Exotisches Wechselspiel der Elektronen
Neuer Quantenzustand könnte für hochempfindliche Quantensensoren geeignet sein.
In Quantenmaterialien wechselwirken Elektronen ungewöhnlich stark miteinander sowie mit den Atomen des Kristallgitters. Als Konsequenz dieses innigen Miteinanders zeigen sich starke Quanteneffekte, die nicht nur im mikroskopischen, sondern auch im makroskopischen Maßstab wirken. Infolgedessen bieten Quantenmaterialien bemerkenswerte Eigenschaften. Beispielsweise können sie Strom bei tiefen Temperaturen völlig verlustfrei leiten. Oft reichen dabei schon kleine Änderungen von Temperatur, Druck oder elektrischen Spannungen, um das Verhalten des Materials drastisch zu ändern. Im Grunde lassen sich auch Magneten als Quantenmaterialien ansehen: Letztlich beruht der Magnetismus auf dem Spin. „In gewisser Hinsicht können sich diese Spins wie eine Flüssigkeit benehmen“, erklärt Jochen Wosnitza vom Hochfeld-Magnetlabor Dresden HLD am Helmholtz-Zentrum Dresden-Rossendorf. „Bei sinkenden Temperaturen können diese ungeordneten Spins dann gefrieren, ähnlich wie Wasser zu Eis gefriert.“
Das internationale Team wollte einen Quantenzustand erzeugen, bei dem die Atomausrichtung, die mit den Spins gekoppelt ist, selbst bei ultrakalten Temperaturen nicht ordnet – ähnlich wie eine Flüssigkeit, die sich selbst bei Extremkälte nicht verfestigen mag. Um diesen Zustand zu erreichen, setzte die Arbeitsgruppe auf ein besonderes Material – eine Verbindung aus den Elementen Praseodym, Zirkonium und Sauerstoff. Die Vermutung: In diesem Material sollte das Kristallgitter so beschaffen sein, dass die Elektronenspins auf besondere Weise mit ihren Orbitalen wechselwirken können. „Die Voraussetzung war allerdings, dass die Kristalle eine extreme Reinheit und Güte besitzen“, sagt Satoru Nakatsuji von der Universität Tokio.
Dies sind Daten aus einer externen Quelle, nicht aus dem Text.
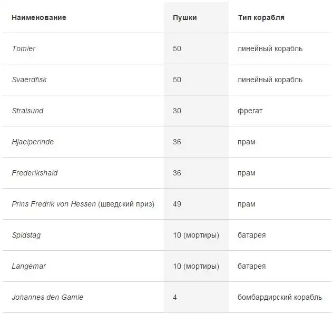Click батарея type in Langemar row
Screen dimensions: 333x314
pos(251,266)
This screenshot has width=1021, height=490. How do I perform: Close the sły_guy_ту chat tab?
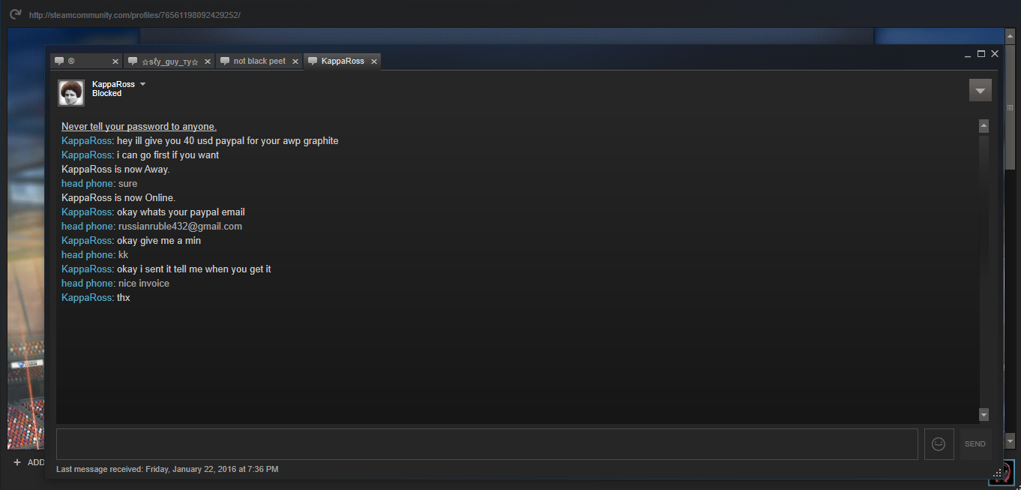(207, 62)
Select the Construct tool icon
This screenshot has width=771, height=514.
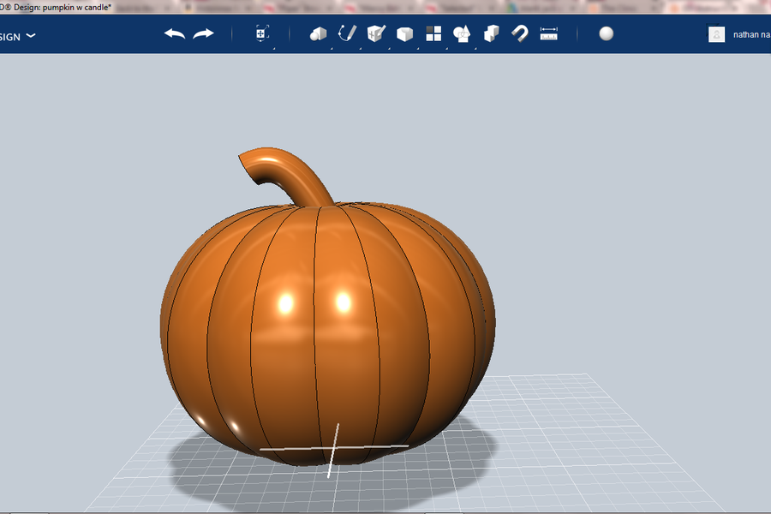[x=375, y=34]
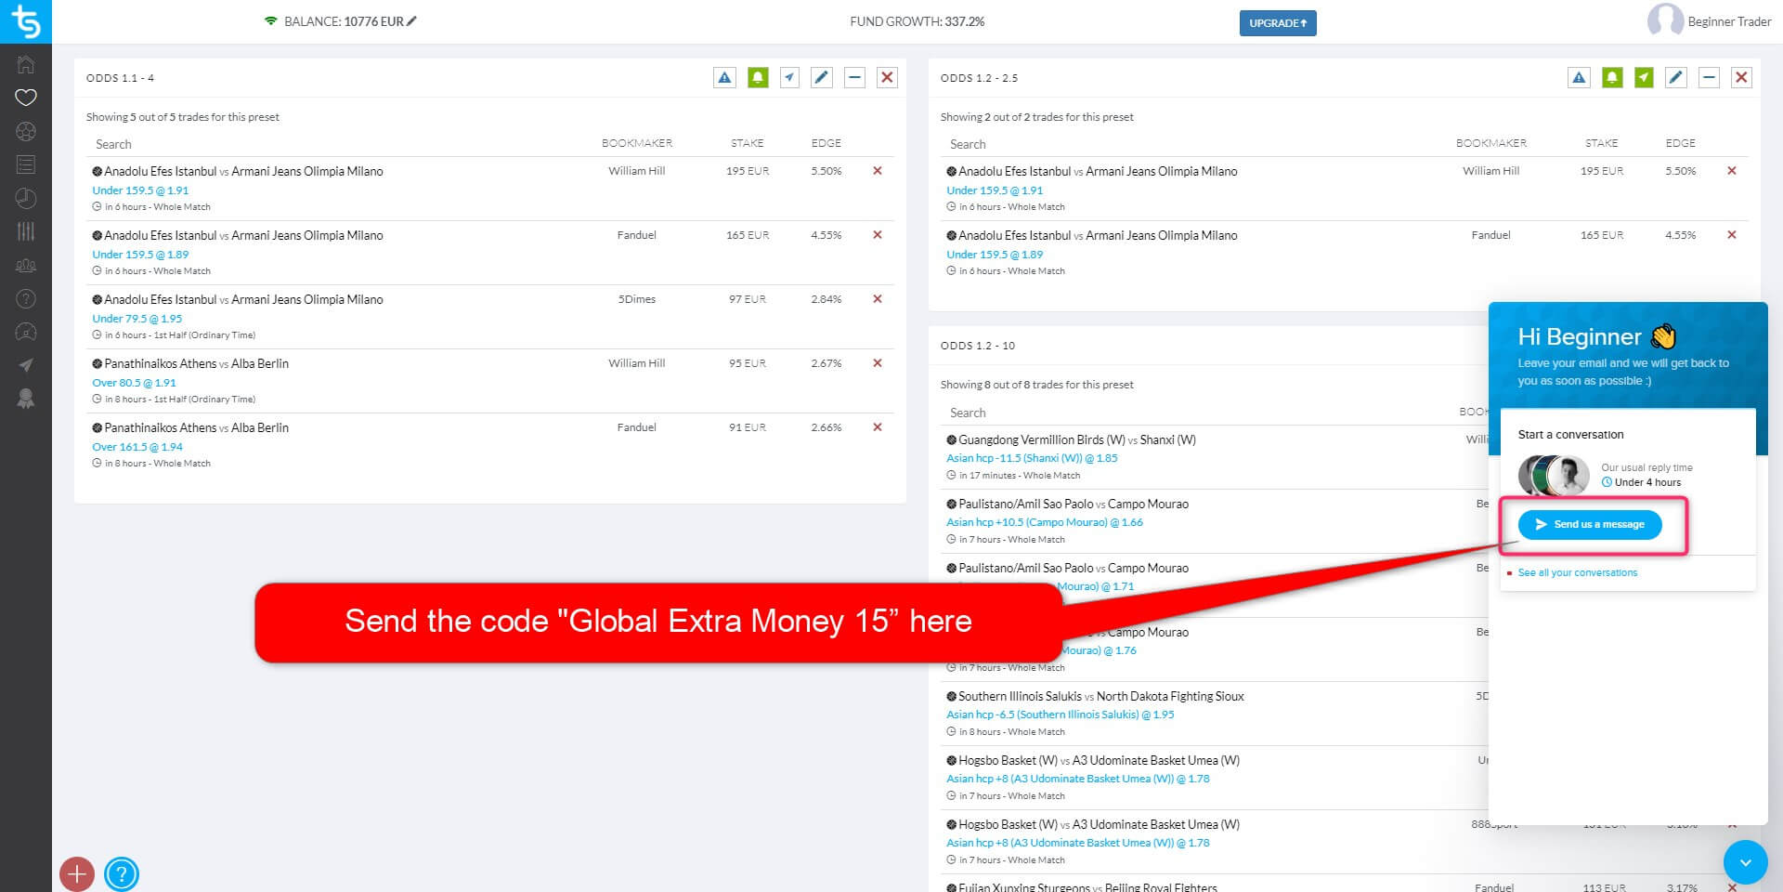Toggle the bell alert on ODDS 1.2 - 2.5
The height and width of the screenshot is (892, 1783).
1612,78
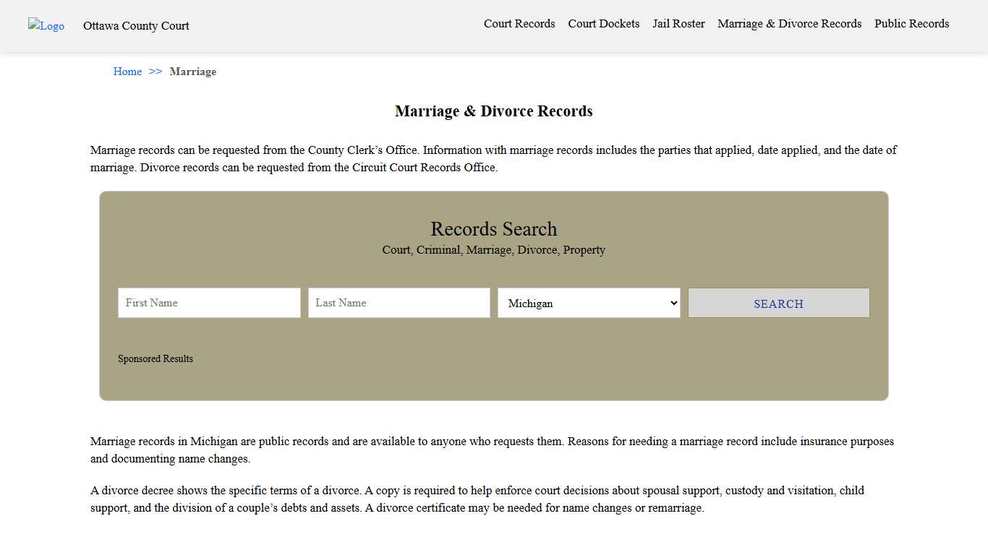This screenshot has width=988, height=555.
Task: Click into the Last Name field
Action: (399, 303)
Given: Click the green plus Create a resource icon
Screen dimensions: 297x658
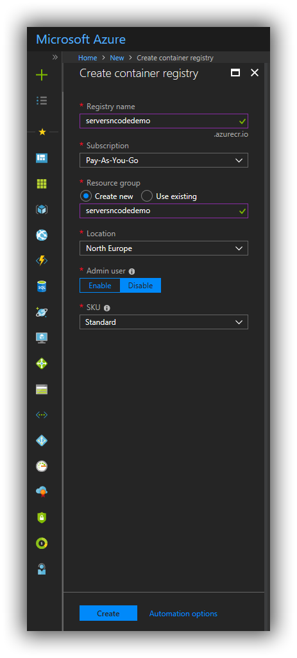Looking at the screenshot, I should tap(42, 75).
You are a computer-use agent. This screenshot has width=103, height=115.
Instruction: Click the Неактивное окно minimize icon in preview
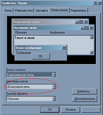tap(77, 22)
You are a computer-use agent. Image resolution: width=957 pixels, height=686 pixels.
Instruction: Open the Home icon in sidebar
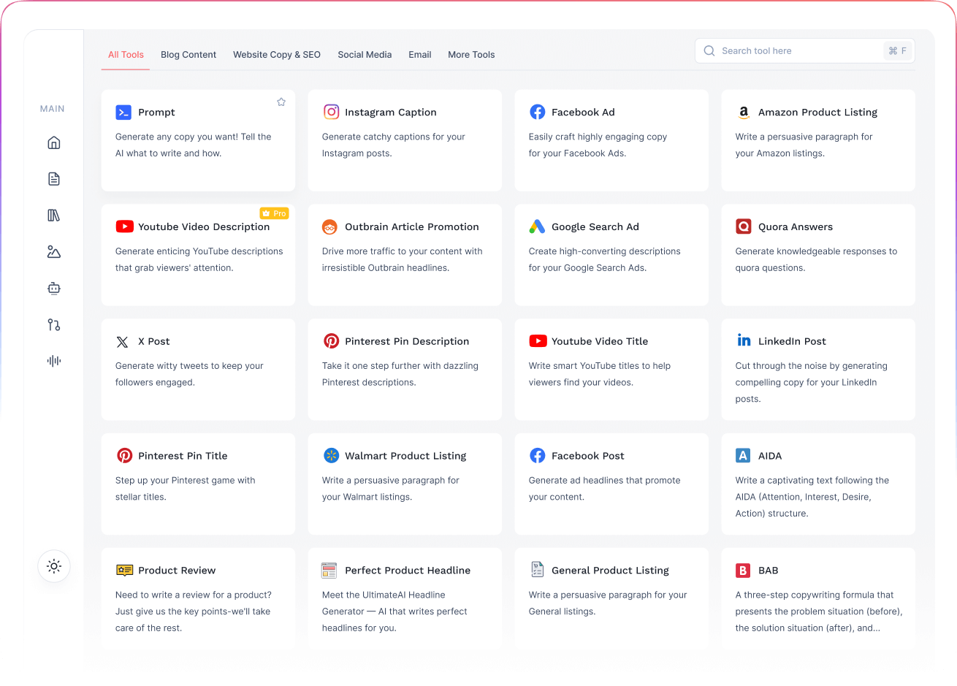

Dafür brauchte es diverse Anläufe, doch schließlich konnte das Team ausreichend reine Kristalle herstellen, um sie für sein Experiment zu nutzen: In einem Kryostaten kühlten die Fachleute ihre Probe nach und nach bis auf zwanzig Millikelvin ab. Um zu sehen, wie die Probe auf diese Abkühlung und im Magnetfeld reagiert, maßen sie zum einen, wie sich ihre Länge änderte. Zum anderen erfasste die Gruppe, wie der Kristall auf Ultraschallwellen reagierte, die sie gezielt durch ihn hindurchschickten. Das Resultat: „Wären die Spins geordnet, hätte dies eine sprunghafte Änderung im Verhalten des Kristalls bewirken müssen, etwa eine plötzliche Längenänderung“, beschreibt Sergei Zherlitsyn, Experte für Ultraschall-Experimente am HLD. „Doch wir haben gesehen: Da passiert nichts! Weder bei der Länge noch bei der Reaktion auf die Ultraschallwellen konnten wir irgendwelche plötzlichen Änderungen beobachten.“
Die Schlussfolgerung: Das ausgeprägte Wechselspiel von Spins und Orbitalen hat ein Ordnen verhindert, weshalb die Atome in ihrem flüssigen Quantenzustand geblieben sind – ein erstmals beobachteter Quantenzustand. Weitere Untersuchungen im Magnetfeld haben diese Vermutung bestätigt. Das Grundlagenergebnis könnte eines Tages auch praktische Auswirkungen haben: „Womöglich lässt sich der neue Quantenzustand irgendwann nutzen, um hochempfindliche Quantensensoren zu entwickeln“, spekuliert Jochen Wosnitza. „Dazu müssten wir allerdings noch herausfinden, wie sich gezielt Anregungen in diesem Zustand erzeugen lassen.“ Die Quantensensorik gilt als vielversprechende Zukunftstechnologie. Da sie wegen ihrer Quantennatur überaus empfindlich auf äußere Reize reagieren, können Quantensensoren zum Beispiel Magnetfelder oder Temperaturen ungleich genauer registrieren als konventionelle Messfühler.